É um livro com um início mais que promissor pelo impacto que provoca, pela maneira neutra e desapaixonada como a garota vai narrando o horror infligido pelo seu assassino. Depois de morta, em uma ideia que mescla noções espíritas e católicas, Susie vai para seu “céu particular”, para ser orientada a aceitar que está morta. Não exatamente um “céu particular”, melhor dizendo. É o mesmo céu para todo mundo, mas cada um o vê de modo diferente. Para Susie, o “paraíso” “tinha traves de futebol ao longe e mulheres lançando pesos ou dardos em câmera lenta“. Ali, também, “todos os prédios se pareciam com ginásios suburbanos do nordeste americano construídos nos anos 60. Prédios grandes e atarracados espalhados por terrenos arenosos com projetos paisagísticos ruins, e anexos e espaços abertos para fazê-los parecer modernos“. De lá, ela acompanha a busca por seu corpo desaparecido (o cachorro de um vizinho encontra apenas o cotovelo, daí o título original The Lovely Bones, os “ossos amorosos”), a progressiva desagregação de sua família – a mãe, sem vocação desde o início para a maternidade, lida com o desabar de seu mundo com um caso extraconjugal; o pai desafoga a dor na obsessão por desvendar o que aconteceu com sua filha – e a impunidade tranquila de seu assassino, que chega a oferecer condolências para a família no funeral e alguns anos depois passa a olhar perigosamente para a irmã mais nova de Susie.
Esse ponto de vista narrativo, entretanto, não é exatamente um trunfo do livro.

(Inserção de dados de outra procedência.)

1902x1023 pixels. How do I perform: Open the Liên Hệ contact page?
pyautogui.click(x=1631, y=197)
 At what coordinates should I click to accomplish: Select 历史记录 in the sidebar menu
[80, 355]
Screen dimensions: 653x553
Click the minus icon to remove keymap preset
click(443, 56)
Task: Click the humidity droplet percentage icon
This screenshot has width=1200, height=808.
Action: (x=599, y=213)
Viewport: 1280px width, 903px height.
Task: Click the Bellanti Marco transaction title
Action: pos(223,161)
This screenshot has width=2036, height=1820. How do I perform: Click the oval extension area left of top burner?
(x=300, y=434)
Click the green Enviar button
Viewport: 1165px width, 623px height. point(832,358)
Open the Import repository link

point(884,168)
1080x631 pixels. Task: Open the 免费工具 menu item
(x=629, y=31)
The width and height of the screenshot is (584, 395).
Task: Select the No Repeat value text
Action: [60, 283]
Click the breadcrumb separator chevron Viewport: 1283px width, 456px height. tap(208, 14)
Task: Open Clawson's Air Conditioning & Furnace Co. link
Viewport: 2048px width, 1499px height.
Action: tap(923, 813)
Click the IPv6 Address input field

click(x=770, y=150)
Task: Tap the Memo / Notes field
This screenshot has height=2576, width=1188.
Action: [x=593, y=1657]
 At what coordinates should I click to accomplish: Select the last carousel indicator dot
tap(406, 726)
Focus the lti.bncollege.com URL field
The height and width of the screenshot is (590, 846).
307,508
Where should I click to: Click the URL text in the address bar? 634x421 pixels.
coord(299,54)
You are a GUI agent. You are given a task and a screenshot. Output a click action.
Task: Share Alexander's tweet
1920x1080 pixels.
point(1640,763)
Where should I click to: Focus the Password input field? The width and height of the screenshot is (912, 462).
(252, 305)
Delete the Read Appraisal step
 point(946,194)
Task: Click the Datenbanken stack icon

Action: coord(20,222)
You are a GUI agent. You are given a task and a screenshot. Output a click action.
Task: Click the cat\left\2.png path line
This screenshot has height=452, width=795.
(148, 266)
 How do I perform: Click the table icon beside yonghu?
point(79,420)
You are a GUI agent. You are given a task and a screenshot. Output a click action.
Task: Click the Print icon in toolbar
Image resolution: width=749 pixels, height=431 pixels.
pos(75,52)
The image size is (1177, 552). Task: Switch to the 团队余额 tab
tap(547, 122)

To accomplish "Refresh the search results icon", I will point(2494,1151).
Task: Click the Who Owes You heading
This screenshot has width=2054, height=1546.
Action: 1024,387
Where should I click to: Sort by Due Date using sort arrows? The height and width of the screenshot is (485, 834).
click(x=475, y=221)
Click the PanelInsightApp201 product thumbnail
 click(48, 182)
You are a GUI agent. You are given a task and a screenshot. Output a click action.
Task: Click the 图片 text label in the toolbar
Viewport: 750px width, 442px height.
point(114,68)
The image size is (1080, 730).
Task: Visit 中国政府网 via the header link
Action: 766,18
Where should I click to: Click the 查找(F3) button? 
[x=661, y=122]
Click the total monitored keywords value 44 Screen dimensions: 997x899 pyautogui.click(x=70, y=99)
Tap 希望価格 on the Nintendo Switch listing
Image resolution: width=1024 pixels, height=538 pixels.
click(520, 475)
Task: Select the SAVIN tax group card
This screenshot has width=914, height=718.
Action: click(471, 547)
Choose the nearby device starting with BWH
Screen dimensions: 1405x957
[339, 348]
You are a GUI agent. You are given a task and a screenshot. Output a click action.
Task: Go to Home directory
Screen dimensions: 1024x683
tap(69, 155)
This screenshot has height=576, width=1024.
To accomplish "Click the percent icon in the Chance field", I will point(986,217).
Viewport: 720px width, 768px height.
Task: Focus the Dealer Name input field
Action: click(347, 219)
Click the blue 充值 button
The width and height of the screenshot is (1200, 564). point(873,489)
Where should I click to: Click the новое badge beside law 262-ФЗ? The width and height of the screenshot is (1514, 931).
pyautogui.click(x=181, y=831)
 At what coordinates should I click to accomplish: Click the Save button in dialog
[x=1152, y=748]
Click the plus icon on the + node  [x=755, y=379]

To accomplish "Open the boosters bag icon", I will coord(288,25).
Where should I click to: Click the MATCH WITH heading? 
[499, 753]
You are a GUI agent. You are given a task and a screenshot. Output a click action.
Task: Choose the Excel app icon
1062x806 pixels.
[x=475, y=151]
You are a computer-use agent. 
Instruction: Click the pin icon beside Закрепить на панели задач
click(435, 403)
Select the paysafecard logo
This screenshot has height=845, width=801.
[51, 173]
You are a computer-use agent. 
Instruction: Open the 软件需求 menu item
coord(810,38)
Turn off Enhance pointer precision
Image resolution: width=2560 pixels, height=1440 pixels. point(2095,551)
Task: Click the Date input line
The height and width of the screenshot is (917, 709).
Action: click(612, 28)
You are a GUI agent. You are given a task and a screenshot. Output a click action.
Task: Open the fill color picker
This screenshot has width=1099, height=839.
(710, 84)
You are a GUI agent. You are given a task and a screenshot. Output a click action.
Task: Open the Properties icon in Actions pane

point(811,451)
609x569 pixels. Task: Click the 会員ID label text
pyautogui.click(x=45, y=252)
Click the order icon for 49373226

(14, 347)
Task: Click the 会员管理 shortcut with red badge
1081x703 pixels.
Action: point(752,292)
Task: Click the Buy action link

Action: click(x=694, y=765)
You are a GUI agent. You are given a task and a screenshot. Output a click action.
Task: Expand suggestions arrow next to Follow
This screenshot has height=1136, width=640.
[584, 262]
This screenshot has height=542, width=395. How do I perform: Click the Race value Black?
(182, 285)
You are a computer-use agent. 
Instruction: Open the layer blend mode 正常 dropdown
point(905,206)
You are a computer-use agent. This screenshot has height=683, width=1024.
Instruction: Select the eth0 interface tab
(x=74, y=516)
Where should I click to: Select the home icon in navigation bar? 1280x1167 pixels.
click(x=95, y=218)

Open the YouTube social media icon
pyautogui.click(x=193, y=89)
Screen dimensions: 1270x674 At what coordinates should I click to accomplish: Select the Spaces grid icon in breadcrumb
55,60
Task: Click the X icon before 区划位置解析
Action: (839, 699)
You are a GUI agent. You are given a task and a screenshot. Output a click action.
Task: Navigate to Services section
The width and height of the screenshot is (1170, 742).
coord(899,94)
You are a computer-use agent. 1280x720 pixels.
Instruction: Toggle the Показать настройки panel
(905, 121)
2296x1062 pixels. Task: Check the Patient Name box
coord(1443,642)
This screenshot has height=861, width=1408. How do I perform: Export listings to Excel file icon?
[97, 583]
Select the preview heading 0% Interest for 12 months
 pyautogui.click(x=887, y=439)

Histórias narradas por mortos, qualquer leitor brasileiro com meio neurônio sabe, não são exatamente novidade. E o ponto no qual Uma Vida Interrompida difere brutalmente de livros comoMemórias Póstumas de Brás Cubas, de Machado de Assis ou o provocativo Como Vivem os Mortos, do inglês Will Self (leitor de Machado, diga-se) é justamente pela ausência de acidez e pela necessidade de, mais para o fim, abandonar a perspectiva descarnada que insinuava no início para investir cada vez mais em uma redenção sentimental ao gosto médio do apreciador de Sessões da Tarde. Ao calibrar sua narrativa para a emoção, Sebold parece desfazer-se daquilo que seria a principal qualidade de seu romance - o desapego do morto e a inevitável ironia ácida disso resultante.